4 Hacks to Regain Control
There’s a biological and behavioural science behind why we find ourselves overeating, binge eating, or snacking mindlessly larger portions than we usually do.
The issue I’m addressing here is from a nutrition perspective, based on the common dictionary definition above.
If you consider your overeating as being mild to moderate, then don’t worry, you’re not alone, and the advice in this article is appropriate for you. For example, you experience days when you have an insatiable hunger, or times when you snack on something and feel like you just can’t stop.
Disclaimer: if you believe you are overeating to an extreme degree, or your binge eating is medically complex, please consult the advice of your doctor.
When you eat in excess amounts, you find yourself eating mindlessly and feeling loss of a sense of control.
Here are some potential solutions you can try:
1) Recognize it, then indulge consciously
It’s a lot harder to freefall into a full-on binge when you’re doing it consciously. Instead of denying yourself of food (I am of the belief that deprivation always backfires), negotiate with yourself some portion control. Decide to indulge and decide when you’ll stop, i.e. “I’ll stop when I finish this bowl of snacks”.
2) Identify your hunger as biological or emotional
Get used to tuning into your body when you feel hungry, and separating your biological hunger from your emotional hunger. Sometimes when we feel hungry, it’s actually because we’re bored or stressed, and not actually hungry.
Emotional eating is triggered by feelings such as boredom, anger, fatigue, anxiousness, and sadness.
If your hunger is emotional, then trying taking a break to go do a non-food activity that will reset your feelings. Go outside, go for a walk, or do something around the house.
3) Plan ahead your meals and snacks
Healthy eating begins with planning ahead. It should not take a lot of effort or time because it needs to fit into your lifestyle reasonably and sustainably. Planning ahead should actually save you effort later on in the day because it saves you from decision fatigue having to decide at every point what to eat.
When you do plan ahead your meals and snacks, choose high energy, nutrient dense foods that keep you satisfied for longer. Usually the more natural and whole the ingredients, the more energized you’ll feel.
4) Regulate your sleep
Ever notice you’re ravenous the day after not getting enough sleep? If you find yourself overeating or having an insatiable appetite, check in with yourself on whether you may be unusually tired or sleep deprived. This may be then a sign of emotional hunger (from fatigue) — see step 2.
Sleeping on a regular schedule will allow your body and metabolism to re-calibrate.
As you can see, this kind of thing is pretty common and occurs for reasons both within and beyond your control. Learn to recognize these patterns when they are happening, and make simple small tweaks to get you back on track.

RAW DATA →
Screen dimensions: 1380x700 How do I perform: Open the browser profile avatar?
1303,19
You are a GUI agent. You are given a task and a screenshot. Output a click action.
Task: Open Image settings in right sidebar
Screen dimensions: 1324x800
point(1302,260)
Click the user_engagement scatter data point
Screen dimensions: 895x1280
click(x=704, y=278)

THE PROBLEM → Can you repeat, word for word, the part of the overeating article starting at "When you eat" and ending at "anxiousness, and sadness."?

OUTPUT FOR THIS TASK →
When you eat in excess amounts, you find yourself eating mindlessly and feeling loss of a sense of control.
Here are some potential solutions you can try:
1) Recognize it, then indulge consciously
It’s a lot harder to freefall into a full-on binge when you’re doing it consciously. Instead of denying yourself of food (I am of the belief that deprivation always backfires), negotiate with yourself some portion control. Decide to indulge and decide when you’ll stop, i.e. “I’ll stop when I finish this bowl of snacks”.
2) Identify your hunger as biological or emotional
Get used to tuning into your body when you feel hungry, and separating your biological hunger from your emotional hunger. Sometimes when we feel hungry, it’s actually because we’re bored or stressed, and not actually hungry.
Emotional eating is triggered by feelings such as boredom, anger, fatigue, anxiousness, and sadness.